Annie shrieked and dove ‘neath where the tapestry hung,
But he seized at her feet with his truculent tongue,
And he whispered these words to his dangling prey,
“Oh, you hideous girl, here’s the price you shall pay!”

And he spanked her with glee ’til her bottom marooned
And a great rosy sunset lit low her bondoon.
How she wailed with each blow, one for every transgression,
One for each nasty lie, and for each indiscretion.

Ollie dashed for the door, to abandon his sister,
But the Krampus exclaimed, “Here’s a bottom to blister!”
And he yanked down his britches, in front of wee Annie,
And he scalded that beast of a bare-naked fanny,

With blow after blow from his smoldering spanker,
And he did it with joy. And he did it with rancor.
And their parents sat silent, their hands folded neatly,
For they knew this was coming.
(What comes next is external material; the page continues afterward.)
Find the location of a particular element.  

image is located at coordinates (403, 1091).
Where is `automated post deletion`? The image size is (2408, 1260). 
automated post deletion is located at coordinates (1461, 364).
They knew it completely.

And their miserable wails issued all through the streets.
Some nodded their heads, others shuffled their feet.
Their torment careened through the valleys and trees.
It was heard in the church, and the ships out at sea.

And the Krampus, he tossed the two brats to the floor,
And shouldering his switch, he slumped to the door.
But he turned e’re he left, and he uttered these words,
“Remember, I’m watching, you dissolute curs!”

Now Ollie and Annie, they’re different these days.
They’ve cast off their wicked, incorrigible ways.
They’re kind to the kitty, and quick to their lessons.
They help with the dishes and go to confession.

And never a curse will you e’re see alight
On their sweet, doting parents, who brought them up right.
They fetch them their slippers and tea in a tray,
And it’s, “Yes, Vater!” “Please, Mutter.” “Ja, right away!”

And yet, now and then, every once in a while,
When they leave dirty dishes or clothes in a pile,
Or scowl at their parents, and act impolite,
There's a scratch at the window that sets them aright.

©Arthur Greenleaf Holmes

1 comment:

  1. Strange that my favorite poem of yours is a clean one. Merry Christmas, Arthur. Looking forward to seeing you next Texas Renfest.